The change is happening at a time when just in the past few months, Iowa, Vermont, New Hampshire and Connecticut have taken steps to legalize same-sex marriage.

"Clearly, society has changed," said Edward Hanes Jr., the equal employment opportunity officer at Winston-Salem State University.

"More information in the community has brought the change around, more acknowledgement that our campuses are diverse in many ways, beyond the color of skin," Hanes said.

That change hasn't come easily, however. Nationally, HBCUs have been resistant, and sometimes hostile, to protecting the rights of gay students and faculty.

Many HBCUs were founded by religious organizations, said Joey Gaskins, the diversity student coordinator for Human Rights Campaign, one of the nation's leading gay-rights organizations.

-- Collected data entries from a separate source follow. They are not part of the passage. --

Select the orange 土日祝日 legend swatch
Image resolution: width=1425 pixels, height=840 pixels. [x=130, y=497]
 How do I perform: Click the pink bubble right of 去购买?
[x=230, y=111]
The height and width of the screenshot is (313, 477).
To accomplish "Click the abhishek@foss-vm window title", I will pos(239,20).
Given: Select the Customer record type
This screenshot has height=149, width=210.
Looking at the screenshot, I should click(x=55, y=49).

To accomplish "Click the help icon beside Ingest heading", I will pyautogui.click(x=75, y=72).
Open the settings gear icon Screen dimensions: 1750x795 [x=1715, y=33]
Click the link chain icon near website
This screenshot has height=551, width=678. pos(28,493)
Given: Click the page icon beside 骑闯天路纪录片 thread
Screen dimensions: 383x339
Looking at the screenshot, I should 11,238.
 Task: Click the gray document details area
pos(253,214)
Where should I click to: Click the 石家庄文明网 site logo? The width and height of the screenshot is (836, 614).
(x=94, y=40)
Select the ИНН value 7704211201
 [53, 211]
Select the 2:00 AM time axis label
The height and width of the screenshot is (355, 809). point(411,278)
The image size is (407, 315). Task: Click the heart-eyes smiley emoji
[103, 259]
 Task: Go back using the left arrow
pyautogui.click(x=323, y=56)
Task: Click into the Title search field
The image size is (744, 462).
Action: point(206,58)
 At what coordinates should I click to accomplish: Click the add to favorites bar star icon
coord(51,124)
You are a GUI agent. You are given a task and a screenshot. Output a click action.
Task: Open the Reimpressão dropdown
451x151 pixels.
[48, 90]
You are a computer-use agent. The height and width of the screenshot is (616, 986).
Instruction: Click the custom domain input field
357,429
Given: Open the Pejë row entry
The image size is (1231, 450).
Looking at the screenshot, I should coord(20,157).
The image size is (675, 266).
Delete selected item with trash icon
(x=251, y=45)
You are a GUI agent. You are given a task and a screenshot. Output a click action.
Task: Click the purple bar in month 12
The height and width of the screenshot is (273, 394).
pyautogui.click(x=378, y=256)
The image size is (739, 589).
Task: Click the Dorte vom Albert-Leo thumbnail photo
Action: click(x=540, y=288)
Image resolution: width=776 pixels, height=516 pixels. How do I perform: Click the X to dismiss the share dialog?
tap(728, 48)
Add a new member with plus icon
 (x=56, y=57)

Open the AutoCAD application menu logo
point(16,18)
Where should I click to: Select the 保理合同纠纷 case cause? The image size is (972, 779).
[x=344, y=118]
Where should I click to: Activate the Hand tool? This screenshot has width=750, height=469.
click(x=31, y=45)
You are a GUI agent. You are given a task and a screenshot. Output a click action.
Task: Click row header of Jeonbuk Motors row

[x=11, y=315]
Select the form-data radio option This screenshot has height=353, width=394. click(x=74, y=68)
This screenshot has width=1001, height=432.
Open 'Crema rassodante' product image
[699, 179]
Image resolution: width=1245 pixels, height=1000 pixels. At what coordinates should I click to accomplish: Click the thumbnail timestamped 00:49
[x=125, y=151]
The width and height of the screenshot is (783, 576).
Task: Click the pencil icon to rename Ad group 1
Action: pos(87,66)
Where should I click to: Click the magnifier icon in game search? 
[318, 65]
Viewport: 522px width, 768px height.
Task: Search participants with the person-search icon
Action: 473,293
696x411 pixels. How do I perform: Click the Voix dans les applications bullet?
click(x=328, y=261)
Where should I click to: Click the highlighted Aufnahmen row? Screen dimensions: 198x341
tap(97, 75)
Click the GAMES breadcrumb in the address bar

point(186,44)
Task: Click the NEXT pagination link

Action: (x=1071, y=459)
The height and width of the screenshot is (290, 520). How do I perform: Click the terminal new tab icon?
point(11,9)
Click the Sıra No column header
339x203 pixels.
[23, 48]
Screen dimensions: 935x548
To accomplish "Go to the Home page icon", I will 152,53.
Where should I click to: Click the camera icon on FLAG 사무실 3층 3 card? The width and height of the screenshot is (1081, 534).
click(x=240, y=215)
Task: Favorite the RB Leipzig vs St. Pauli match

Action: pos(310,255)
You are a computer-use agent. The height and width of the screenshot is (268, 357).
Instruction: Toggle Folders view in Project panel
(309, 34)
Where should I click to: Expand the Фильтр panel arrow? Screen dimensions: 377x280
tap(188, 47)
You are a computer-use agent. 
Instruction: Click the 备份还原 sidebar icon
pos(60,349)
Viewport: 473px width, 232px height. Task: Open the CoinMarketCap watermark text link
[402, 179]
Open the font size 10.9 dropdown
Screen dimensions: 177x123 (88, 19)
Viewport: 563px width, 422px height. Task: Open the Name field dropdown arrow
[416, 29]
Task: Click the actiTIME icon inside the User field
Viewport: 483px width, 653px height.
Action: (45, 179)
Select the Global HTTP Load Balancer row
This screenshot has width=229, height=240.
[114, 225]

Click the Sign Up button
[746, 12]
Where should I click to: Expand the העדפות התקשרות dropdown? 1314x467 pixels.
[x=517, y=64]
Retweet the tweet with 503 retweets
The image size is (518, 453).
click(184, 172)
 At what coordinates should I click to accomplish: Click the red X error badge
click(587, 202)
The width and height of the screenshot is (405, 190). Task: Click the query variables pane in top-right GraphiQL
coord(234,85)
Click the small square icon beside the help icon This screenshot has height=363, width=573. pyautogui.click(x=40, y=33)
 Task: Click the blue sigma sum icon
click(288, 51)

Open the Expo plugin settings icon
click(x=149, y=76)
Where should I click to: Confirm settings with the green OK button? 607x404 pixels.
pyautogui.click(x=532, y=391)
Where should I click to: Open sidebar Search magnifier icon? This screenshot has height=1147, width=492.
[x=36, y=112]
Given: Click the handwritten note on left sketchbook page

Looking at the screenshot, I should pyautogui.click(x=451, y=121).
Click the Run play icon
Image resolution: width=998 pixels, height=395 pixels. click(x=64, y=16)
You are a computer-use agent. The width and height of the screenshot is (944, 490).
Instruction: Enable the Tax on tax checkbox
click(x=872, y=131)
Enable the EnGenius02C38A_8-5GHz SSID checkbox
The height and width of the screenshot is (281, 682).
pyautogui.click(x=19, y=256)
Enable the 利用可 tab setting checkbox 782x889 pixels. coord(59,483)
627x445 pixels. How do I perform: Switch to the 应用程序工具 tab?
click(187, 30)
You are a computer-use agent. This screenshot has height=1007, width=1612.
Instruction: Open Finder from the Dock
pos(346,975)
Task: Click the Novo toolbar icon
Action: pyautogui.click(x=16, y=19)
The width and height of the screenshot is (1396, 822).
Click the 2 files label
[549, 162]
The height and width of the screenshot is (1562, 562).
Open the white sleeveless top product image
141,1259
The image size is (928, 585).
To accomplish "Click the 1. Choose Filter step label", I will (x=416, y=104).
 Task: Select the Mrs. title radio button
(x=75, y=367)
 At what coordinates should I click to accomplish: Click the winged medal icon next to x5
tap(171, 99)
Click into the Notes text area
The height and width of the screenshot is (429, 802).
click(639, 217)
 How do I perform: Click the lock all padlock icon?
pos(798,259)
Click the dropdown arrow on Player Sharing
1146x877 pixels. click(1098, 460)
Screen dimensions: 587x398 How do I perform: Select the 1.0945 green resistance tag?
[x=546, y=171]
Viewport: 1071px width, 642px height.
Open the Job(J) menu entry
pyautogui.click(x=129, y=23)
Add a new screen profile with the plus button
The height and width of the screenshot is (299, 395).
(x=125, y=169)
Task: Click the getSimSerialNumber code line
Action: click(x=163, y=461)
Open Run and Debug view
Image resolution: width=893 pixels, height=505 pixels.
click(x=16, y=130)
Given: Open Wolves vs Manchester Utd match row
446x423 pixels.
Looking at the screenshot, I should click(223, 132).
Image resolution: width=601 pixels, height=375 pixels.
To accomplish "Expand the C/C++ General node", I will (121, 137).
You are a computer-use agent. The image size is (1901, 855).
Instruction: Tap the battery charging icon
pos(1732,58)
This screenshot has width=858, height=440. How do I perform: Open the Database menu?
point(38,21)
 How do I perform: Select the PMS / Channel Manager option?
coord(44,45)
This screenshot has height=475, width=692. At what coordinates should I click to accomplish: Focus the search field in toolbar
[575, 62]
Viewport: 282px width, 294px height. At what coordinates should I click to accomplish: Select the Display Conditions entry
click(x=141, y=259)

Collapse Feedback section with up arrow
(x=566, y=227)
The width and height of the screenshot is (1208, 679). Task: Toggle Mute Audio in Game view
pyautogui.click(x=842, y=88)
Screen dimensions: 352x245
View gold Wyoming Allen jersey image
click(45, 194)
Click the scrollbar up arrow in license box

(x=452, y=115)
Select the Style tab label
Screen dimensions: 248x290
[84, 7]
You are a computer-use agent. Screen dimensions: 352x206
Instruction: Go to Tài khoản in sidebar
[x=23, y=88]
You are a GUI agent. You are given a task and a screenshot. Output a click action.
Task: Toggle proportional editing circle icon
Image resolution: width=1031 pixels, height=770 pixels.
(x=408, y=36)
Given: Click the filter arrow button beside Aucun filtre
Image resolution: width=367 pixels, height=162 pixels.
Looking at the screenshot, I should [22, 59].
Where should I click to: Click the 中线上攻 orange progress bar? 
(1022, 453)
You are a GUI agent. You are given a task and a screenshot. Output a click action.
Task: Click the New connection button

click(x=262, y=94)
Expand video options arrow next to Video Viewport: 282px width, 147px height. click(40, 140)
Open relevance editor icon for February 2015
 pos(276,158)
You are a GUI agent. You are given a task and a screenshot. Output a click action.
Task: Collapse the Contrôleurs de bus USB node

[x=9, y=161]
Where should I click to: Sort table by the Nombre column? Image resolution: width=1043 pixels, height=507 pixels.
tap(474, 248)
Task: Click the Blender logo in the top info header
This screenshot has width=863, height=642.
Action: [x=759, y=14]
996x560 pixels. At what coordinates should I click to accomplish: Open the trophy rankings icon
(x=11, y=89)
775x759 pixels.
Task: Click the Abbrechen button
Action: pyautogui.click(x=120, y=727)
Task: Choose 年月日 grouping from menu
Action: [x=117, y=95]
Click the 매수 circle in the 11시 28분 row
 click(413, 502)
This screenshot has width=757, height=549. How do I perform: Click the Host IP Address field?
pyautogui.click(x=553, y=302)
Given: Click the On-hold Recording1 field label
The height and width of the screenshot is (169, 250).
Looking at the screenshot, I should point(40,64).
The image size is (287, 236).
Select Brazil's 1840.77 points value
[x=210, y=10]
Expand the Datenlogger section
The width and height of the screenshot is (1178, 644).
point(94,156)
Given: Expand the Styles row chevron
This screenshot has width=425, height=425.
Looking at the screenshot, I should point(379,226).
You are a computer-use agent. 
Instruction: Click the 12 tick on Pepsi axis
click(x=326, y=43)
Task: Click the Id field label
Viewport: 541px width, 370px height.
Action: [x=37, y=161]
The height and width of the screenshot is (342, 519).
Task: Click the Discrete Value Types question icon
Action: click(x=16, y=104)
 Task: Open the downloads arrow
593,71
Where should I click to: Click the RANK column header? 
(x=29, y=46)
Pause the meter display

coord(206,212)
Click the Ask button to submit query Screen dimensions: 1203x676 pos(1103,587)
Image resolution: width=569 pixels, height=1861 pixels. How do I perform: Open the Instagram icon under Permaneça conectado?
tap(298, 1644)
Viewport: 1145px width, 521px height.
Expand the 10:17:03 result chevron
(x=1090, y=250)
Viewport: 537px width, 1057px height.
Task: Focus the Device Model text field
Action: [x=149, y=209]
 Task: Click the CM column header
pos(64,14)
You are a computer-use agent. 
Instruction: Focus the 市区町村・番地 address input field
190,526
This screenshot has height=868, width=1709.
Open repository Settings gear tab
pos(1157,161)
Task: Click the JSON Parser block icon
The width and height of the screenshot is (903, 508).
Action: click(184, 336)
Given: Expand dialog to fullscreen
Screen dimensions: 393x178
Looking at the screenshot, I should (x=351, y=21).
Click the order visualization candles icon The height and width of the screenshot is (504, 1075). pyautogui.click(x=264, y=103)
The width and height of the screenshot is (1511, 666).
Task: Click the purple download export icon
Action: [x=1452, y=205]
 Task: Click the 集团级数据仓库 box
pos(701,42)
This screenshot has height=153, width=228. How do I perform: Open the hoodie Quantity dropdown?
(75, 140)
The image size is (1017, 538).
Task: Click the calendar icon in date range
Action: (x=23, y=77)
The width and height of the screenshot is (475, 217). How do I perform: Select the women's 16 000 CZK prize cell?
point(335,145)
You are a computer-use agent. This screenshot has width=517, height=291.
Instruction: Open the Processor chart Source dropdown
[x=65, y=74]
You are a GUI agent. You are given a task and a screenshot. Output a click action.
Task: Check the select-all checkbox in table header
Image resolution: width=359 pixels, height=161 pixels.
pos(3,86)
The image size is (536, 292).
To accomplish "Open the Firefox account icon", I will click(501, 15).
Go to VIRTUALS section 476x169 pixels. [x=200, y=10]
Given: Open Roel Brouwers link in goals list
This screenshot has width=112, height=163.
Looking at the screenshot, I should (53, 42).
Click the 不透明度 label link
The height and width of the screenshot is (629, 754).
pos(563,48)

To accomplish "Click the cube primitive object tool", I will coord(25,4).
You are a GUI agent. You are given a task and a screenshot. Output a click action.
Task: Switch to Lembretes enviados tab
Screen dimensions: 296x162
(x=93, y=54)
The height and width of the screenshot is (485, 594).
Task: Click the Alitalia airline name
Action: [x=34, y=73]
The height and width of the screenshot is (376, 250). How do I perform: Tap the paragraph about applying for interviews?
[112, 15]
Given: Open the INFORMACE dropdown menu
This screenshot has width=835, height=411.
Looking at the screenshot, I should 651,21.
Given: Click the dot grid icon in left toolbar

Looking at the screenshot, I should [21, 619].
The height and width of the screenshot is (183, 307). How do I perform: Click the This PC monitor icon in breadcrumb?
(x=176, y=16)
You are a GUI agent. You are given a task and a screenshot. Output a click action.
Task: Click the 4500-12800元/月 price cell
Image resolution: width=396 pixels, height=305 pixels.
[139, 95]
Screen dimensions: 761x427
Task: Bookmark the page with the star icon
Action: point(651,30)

Those religious organizations were often conservative on social issues, such as homosexuality, with black ministers preaching that homosexuality was a sin.

"A lot of our students find the administration and faculty tend to be very conservative and not agreeing with who they are as a people and not allowing the space to educate the community," Gaskins said.

But historically black colleges and universities should not turn their back on the Christian values that they were founded upon, said Bishop Harry Jackson, the founder of High Impact Leadership Coalition, a black conservative organization based in Maryland. He said he has no problems with gay students having organizations on campuses or in making sure that gay students are not discriminated against.

However, he said he thinks that gay activists have hijacked the language of the civil-rights movement and presented "the gay lifestyle as being a group of people who are oppressed and downtrodden."

"My concern is that on these campuses, there is not a level of gay activism to the point that we blur so much the lines of roles of family and parenting that are the building blocks of our culture," said Jackson, who last week organized a rally against same-sex marriage in Washington.

In March, WSSU's board of trustees voted to include sexual orientation in its nondiscrimination policy. Hanes said that the school started taking a close look at including sexual orientation in the policy about three years ago, soon after he started at the school.

He said that often school administrators at HBCUs have larger worries than sexual orientation, and that was one of the reasons why it took so long for the school to take action. But once trustee members were able to look at the policy change, they approved it unanimously, Hanes said.

"To be perfectly honest, we face a lot of issues at historically black colleges and universities that frankly, majority schools don't have to face," he said. "Sexual orientation is not the most pressing issue. We're working at schools that had to do more with less."

According to a recent Associated Press story, the economic downturn has hit HBCUs harder than other colleges and universities. Enrollments have dropped and endowments are declining. Only three black colleges -- Howard University, Spelman College and Hampton University -- had endowments among the top 300 included in a survey of American public and private colleges, according to The Associated Press.

But the reasons are deeper than financial, others say.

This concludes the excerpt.